Dear Film Critics,
I’m not going to lie, I’m slightly envious of your position. You have somehow managed to reach a point where you are basically paid to tell people what you think of this film, or that film. Bloggers like myself are doing that for nothing, which either means we’re remarkably stupid or you’re remarkably clever. The idea that someone can find a career as an Opinion Merchant is one that appeals to me greatly, and I hope some day to be able to count myself amongst your numbers.
I do take exception, however, to just how incredibly lazy some of you are.

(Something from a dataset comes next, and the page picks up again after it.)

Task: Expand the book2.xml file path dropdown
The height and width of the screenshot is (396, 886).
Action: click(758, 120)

Firstly, I think it goes without saying that “If you liked x, you’ll love y” is not a review. It barely qualifies as a comparison. Telling me that I’ll love Watchmen because I think The Dark Knight is brilliant? That’s rubbish, and it’s easy-to-write rubbish because they happen to fall into the same genre. I know people who love Notting Hill but absolutely detest Love Actually. There are more than plenty of people out there who adore Lord of the Rings but cannot stand Harry Potter (and no, I don’t care what you say – they are the same genre). If I were your Editor-in-Chief, I would dock your wages for telling me that y is good because it happens to share some familiar elements with x.
This goes double for “it’s x meets y“. That’s not a review. That’s a pitch. You don’t have to pitch the film to me, you just have to tell me what you thought of it. If your thought was “it’s x meets y” then your opinion is, I think, far too limited to deserve being paid for.

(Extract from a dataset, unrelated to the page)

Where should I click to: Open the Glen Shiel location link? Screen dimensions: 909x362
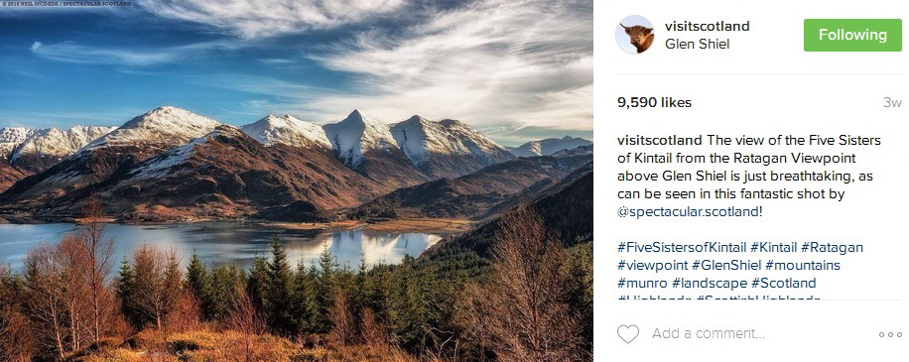(x=697, y=44)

Finally, and this is perhaps the most important point, there is no such thing as a “popcorn movie”. It doesn’t exist. Nobody, and I mean nobody goes to the theatre to sit there and just eat the popcorn. Describing any film (a recent example being X-Men Origins: Wolverine) as a “popcorn movie” is non-committal, time-wasting bollocks. The film is either worth seeing or it isn’t, and if the best you can muster in the review is thoughts on the concessions then the film probably isn’t worth seeing. I can stay at home and eat much nicer popcorn for far less the expense.
Please think about this the next time you get to see a movie for free so you can write about it.
Kind regards,
Ben Paddon
haha, good points, all of them! maybe you could review movies for The Examiner like a certain other ficleteer we know…
A full page of snarking about the movie is still acceptable, however. Provided it’s sufficiently witty.